### Parts of the exercise
- a) In the forum thread about the GPU server, what motherboard does mciancia run?
- b) What is the Spanish for this sentence from the GPU server thread: "They're not great but they're not useless either."
- c) Reproduce the GPU server thread word for word between "92 points |" and "actually use them.", inclusive.

### Excerpted passage
Content starts

Was my $48K GPU server worth it?

Posted by apwheele 3 days ago

Was my $48K GPU server worth it?(rosmine.ai)

92 points | 78 commentspage 2

tombert 2 hours ago||

I have four old 24gb Nvidia cards. They're not great but they're not useless either. The problem is that I haven't really figured out a good way to actually use them.

Genuine question; would anyone here recommend any specific motherboard to best utilize these cards?

mciancia 2 hours ago|

Depends what you want to do and which cards you have, but usually going with any older (3rd gen+) threadripper pro setup will give you a lot of pcie lanes.

I myself run with gigabyte trx40 aorus xtreme, but since it's regular threadripper (not pro) with 4 GPUs 2 of them will run at x16 and two of them at x8 speeds

amarant 1 hour ago||

The research that's presented in another article on the same site is way more interesting than the betteridges law article linked here. It'll be very useful in my own latest project if this research is incorporated into some model I can rent by the token!

Content ends

### Stored data
Content starts

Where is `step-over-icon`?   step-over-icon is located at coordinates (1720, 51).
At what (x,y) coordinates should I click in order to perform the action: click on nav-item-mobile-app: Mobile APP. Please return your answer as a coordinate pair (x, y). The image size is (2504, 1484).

Content ends

### Responses by item number
- a) A gigabyte trx40 aorus xtreme.

- b) No son geniales, pero tampoco son inútiles.

- c)
92 points | 78 commentspage 2

tombert 2 hours ago||

I have four old 24gb Nvidia cards. They're not great but they're not useless either. The problem is that I haven't really figured out a good way to actually use them.